Pressure on test service amid unforeseen testing levels, says HSE

All possible measures have been takento help the health service cope with what have been unforeseen Covid testing levels in the current wave, the HSE’s lead for testing and tracing has said.

“We’re clearly in a wave at the moment” Damien McCallion told RTÉ Radio’s Morning Ireland. Mr McCallion said over the last “six to seven weeks”, more than one million PCR tests had been carried out.

The pressure on the testing system was coming from clinical referrals and close contacts, he said.

“We’re still getting those same day, next day – they are the first priority for testing. It is the swabbing where the pressure is. Laboratories are performing well – our contact tracing is under pressure but performing well – it’s the access point where the challenge exists.”

Availability of tests varied around the country, Mr McCallion said. The current wave of the virus was putting pressure on all parts of the health system, “not just in testing, but in ICU, hospitals , general practices and so on. That’s clearly creating challenges for us at the moment.
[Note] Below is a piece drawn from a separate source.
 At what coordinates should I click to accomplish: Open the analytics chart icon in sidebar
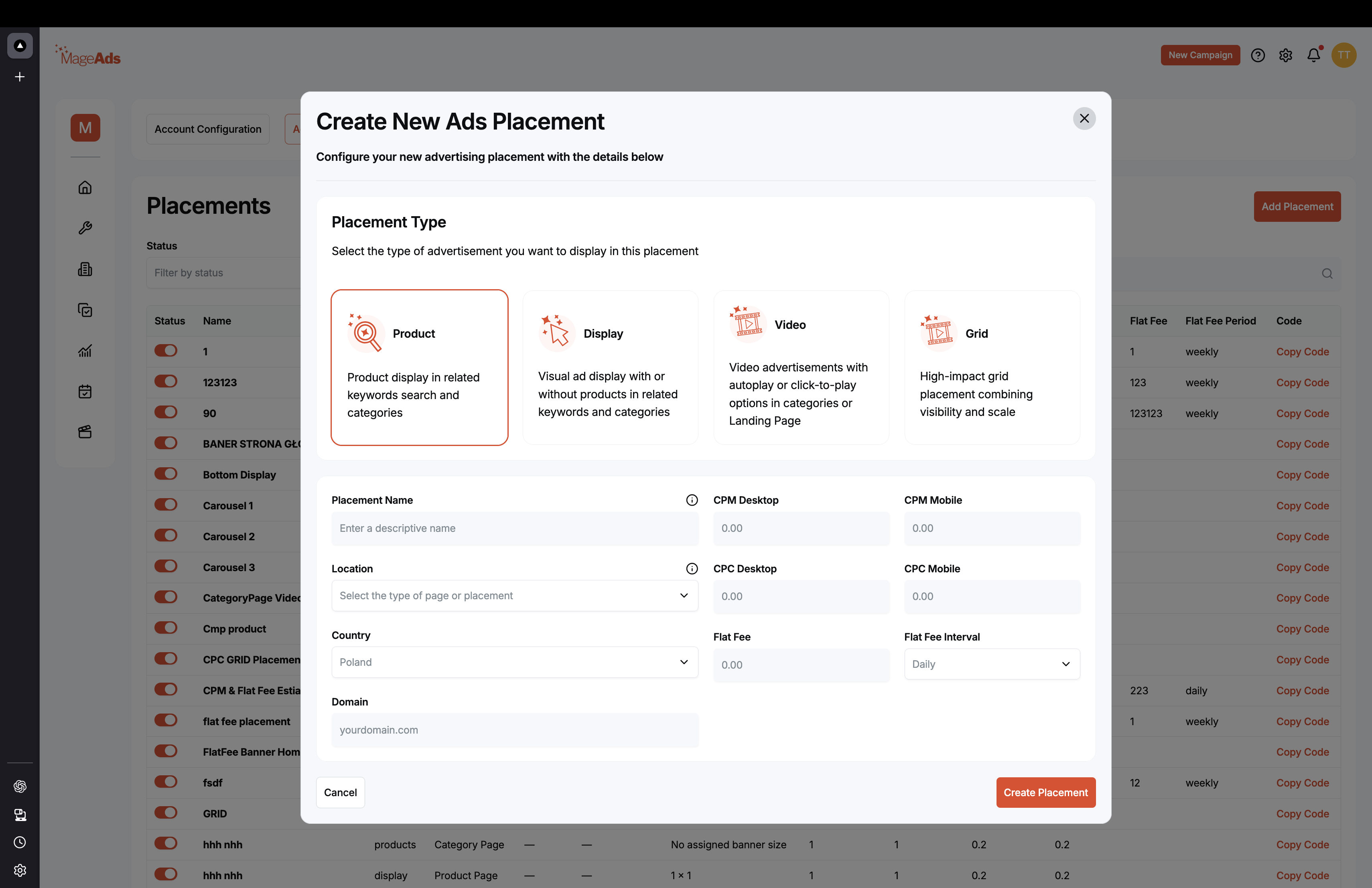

“In the last seven days we’ve done over 200,000 PCR lab tests – to give it in context, in the last six to seven weeks nearly one million people have had PCR tests, when you think of our population those are huge numbers.”

“We’ve been continuing to recruit right through this, that has never stopped. We have identified measures with the private sector that have helped to bolster capacity.

“But ultimately when you’re in a wave like we’re in at the moment, where the demand is so significant right across the health care system, there will always be constraints on resources – whether that’s ICU, general practice, testing – so at the moment we’re hitting levels that none of us ever thought we’d hit – 100,000 was seen as the gold standard – we’re doing 200,000 a week.”

There has nevertheless been some criticism of aspects of the HSE’s organisation of both the testing and booster programme and the organisation apologised after dozens of people were notified by text they had a Covid-19 booster jab appointment at Fairyhouse but were later turned away after queueing for hours for the injection.

When asked about antigen testing in schools, Mr McCallion said no one test in any scenario was a silver bullet and that a suite of measures was required.

No further Covid restrictions will be imposed by the Government this week, as Ministers and public health officials wait until at least the end of next week before deciding if further measures are required to tackle the fourth wave.

Ministers and officials said they saw tentative signs the huge recent spike in infections, hospital cases and ICU admissions was beginning to abate, though Tánaiste Leo Varadkar said it was too early to be definitive.

Elsewhere, the executive director Europe of the World Health Organisation (WHO), Dr Rob Butler has said that compulsory vaccination would be a last resort in the fight against Covid-19.

The vaccine mandate was one tool in the tool box, he told Radio’s Morning Ireland.

“Compulsory vaccination can but does not always increase uptake, and there are lessons of history here that we have to take into account.

“Mandates often come at the cost of trust and social inclusion that can polarise communities so mandates have to be used with care. It’s a healthy debate to have now. I would say it is our last resort.”

Asked about the WHO position on US plans to vaccinate the under-12s, Dr Butler said: “We recommend with the Pfizer vaccine, children over 12 years of age – that is the recommendations by our special advisory group of experts at global level; in that age group we do promote vaccination, so in that sense, yes.”

The WHO was constantly looking at every age group in real time about vaccination, he said, adding the bigger question was how to get the 45 per cent that are eligible for vaccine vaccinated. In some countries there were very low levels – that was due to three Cs — complacency, convenience and confidence,” Mr Butler said.

Some countries did not have confidence in the vaccine or in the authorities that deliver them, he said, adding there were also issues of access and service delivery in some countries.

Dr Butler also said there was a need to promote booster vaccinations among the elderly, healthcare workers and the immunocompromised.

“The other stablisers which would make a real difference is ventilation and more work on treatment and therapeutics. This is a moving target, we have to wait and see if three doses will be sufficient for a longer period or life long immunity.”